[ovs-dev] MPLS important comments (was: Re: Patch for MPLS)

Ravi.Kerur at telekom.com Ravi.Kerur at telekom.com
Mon Mar 12 23:39:02 UTC 2012


Attached latest patch after incorporating code review comments. I will go through code review comments one more time to make sure nothing is missed.

Jesse: If you could please review kernel changes it will be helpful.

I have tested code after changes on CentOS 6.2 and Ubuntu 11.10. 

"make check" and "make distcheck" matches latest git code results. 

Thanks
Ravi

-----Original Message-----
From: Kerur, Ravi 
Sent: Monday, March 12, 2012 1:58 PM
To: Ben Pfaff
Cc: dev at openvswitch.org
Subject: RE: MPLS important comments (was: Re: [ovs-dev] Patch for MPLS)

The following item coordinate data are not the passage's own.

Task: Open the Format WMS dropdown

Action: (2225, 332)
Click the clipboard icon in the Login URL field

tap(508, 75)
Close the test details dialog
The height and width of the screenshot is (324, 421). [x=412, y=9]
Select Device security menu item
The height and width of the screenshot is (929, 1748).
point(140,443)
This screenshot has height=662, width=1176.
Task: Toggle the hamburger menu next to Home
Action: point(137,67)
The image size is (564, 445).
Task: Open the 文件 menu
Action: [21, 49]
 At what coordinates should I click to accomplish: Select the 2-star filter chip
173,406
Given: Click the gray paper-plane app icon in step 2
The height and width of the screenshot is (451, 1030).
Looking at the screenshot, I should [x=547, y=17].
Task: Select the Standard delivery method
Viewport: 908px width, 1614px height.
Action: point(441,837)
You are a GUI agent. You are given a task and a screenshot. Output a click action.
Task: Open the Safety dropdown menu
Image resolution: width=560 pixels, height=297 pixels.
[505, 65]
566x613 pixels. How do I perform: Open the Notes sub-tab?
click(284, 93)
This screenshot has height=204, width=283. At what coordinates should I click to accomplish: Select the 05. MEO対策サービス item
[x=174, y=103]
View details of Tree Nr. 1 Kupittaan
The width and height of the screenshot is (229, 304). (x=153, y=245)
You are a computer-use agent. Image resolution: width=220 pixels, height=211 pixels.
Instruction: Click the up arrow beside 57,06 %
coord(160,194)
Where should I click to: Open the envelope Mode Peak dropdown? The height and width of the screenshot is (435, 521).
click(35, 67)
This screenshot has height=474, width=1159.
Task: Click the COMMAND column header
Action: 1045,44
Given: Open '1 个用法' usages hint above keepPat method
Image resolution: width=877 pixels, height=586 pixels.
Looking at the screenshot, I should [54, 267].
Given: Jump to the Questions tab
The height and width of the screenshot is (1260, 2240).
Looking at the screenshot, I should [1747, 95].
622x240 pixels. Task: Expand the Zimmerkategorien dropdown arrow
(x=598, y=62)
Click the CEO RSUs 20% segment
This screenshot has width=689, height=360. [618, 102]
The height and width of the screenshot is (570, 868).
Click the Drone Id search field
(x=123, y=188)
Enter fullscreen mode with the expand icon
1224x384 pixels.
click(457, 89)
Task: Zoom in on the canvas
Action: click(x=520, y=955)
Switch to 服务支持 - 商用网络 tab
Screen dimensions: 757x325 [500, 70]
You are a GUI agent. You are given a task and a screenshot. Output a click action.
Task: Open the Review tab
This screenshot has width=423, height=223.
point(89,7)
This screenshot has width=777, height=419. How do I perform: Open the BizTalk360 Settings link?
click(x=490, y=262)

Thanks Ben for the review. Please see inline for <rk>, mostly agreeing to changes, but some requires inputs/clarifications. 

-----Original Message-----
From: Ben Pfaff [mailto:blp at nicira.com] 
Sent: Friday, March 09, 2012 11:20 AM
To: Kerur, Ravi
Cc: dev at openvswitch.org
Subject: MPLS important comments (was: Re: [ovs-dev] Patch for MPLS)

Thank you for the patch!  I have some comments.  I'm dividing them
into two groups.  The first group, in this email, is comments that
point out likely bugs.  The second group, which I will send
separately, is comments that point out less important issues.

I didn't review the kernel code.  That will have to wait for Jesse.


include/linux/openvswitch.h
---------------------------

We don't usually create structs for the arguments when the arguments
are simple types such as a single integer.  Instead, just indicate in
the comment on the side the type and in the big comment on "enum
ovs_action_attr" the effect of the action.  Actually every new action
needs to be explained in the big comment.

Your change renumbers OVS_ACTION_ATTR_SAMPLE but we can't do that
because it's part of the ABI.

<rk> When I started implementation I thought it will be good to store it in a variable and might have to reuse in some other part of the code. On a second look it doesn't look like that's the case. I have made necessary changes.

lib/dpif-netdev.c
-----------------

OVS_ACTION_ATTR_SET_MPLS_LABEL takes an entire MPLS LSE as its
argument, and the odp-util.c code parses an entire MPLS LSE (except
the bottom-of-stack bit, which I've commented on elsewhere), but the
dpif-netdev.c code only sets the "label" bits from the LSE into the
packet.  The "datapath" version of the code, on the other hand, does
something more complicated (it appears to set all the fields within
the LSE that are nonzero into the packet).  This looks very
inconsistent and probably wrong.

<rk> OVS_ACTION_ATTR_SET_MPLS_LABEL was a misnomer. Changed it to OVS_ACTION_ATTR_SET_MPLS_LSE. Moreover, userspace code was not tested until after potential fix was sent out. It's now inline with kernel and rest of the code base.

lib/flow.c
----------

This adds some support for 802.1ad but I'd prefer to keep that
separate from MPLS support, so please remove the 802.1ad stuff from
this patch.

<rk> Done.

flow_extract() now has code to skip over inner VLAN tags.  What's the
rationale for that?  It seems unwise to me, because it makes it
impossible for a controller to distinguish a packet with one VLAN tag
from one with a dozen.  The implementation is also not correct as far
as I can tell, because it can overrun the end of the packet.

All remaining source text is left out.